I’d suggest focusing on more than the school being “elite” or being ranked in top 10/20/30 in your choice publication. Do some good research about the school and have good reasons why you want to attend the college that relate to more than selectivity and ranking. In the process of this research, you’ll likely learn more about the admission process at that college and what that college likes to see.
The highly selective colleges that are typically the focus on this forum consider a wide variety of criteria in admissions process – far more than just scores – so looking at scores alone only has a weak correlation with admissions decisions. While a higher score is better than a lower score, plenty of unhooked kids are admitted with scores below 75th percentile.

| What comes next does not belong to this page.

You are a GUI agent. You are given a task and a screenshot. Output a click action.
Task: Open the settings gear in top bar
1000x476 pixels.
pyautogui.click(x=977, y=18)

Some specific numbers from the Harvard lawsuit are below, comparing unhooked White admits to all admits. With normal distribution assumptions, 70+% of unhooked White admits had scores below 75th percentile, nearly the same as the 75% for all admits. Numbers are expressed as a comparison to the overall applicant pool. A z-score of 0 = average among full applicant pool. A score of +1 = +1 SD above average among full applicant pool.
All Admits
Math SAT +/- 1 SD range: -0.07 to +1.07 (75th percentile score ~= 0.88)
Verbal SAT +/- 1 SD range: +0.14 to +1.12 (75th percentile score ~= 0.96)
Unhooked White Admits
Math SAT +/- 1 SD range: +0.06 to +1.06 (~74% of unhooked admits below 75th percentile)
Verbal SAT +/- 1 SD range: +0.29 to +1.15 (~71% of unhooked admits below 75th percentile)
I’m guessing that sometimes students just get unlucky
Oh, also if you look at the admissions profiles at top schools, and see the percentages of students with 1600’s who were rejected, you are probably wrong if you presume that they had weaker GPAs or ECs. The information now available on CC helps a lot to counter this impression. It wasn’t available earlier on.
I would estimate the combined odds of someone with a 1600 SAT + 4.0 UW in rigorous coursework (APs, real college classes) + reasonably good ECs to be more or less the same as the published odds with the 1600 alone–because such a high fraction of the high scorers will also have the other objective qualifications.
On the other hand, if you look at the percentage of students who have 4.0+ GPAs who were rejected, you may not be wrong to think that quite a few of them had weaker standardized test scores. High school GPA inflation is quite real.
Students who think that the SAT verbal section requires knowledge of words that “no one ever uses” (and there are some such high schoolers on CC) are in for a shock when they encounter the college textbooks at the elite schools.
Admissions decisions are not personal, but they are likely to feel personal.
It’s one piece of advice I give friends- Don’t let your kid fall in love with a school you aren’t willing to pay for or cannot afford. There will be some great schools in your range. Focus on those.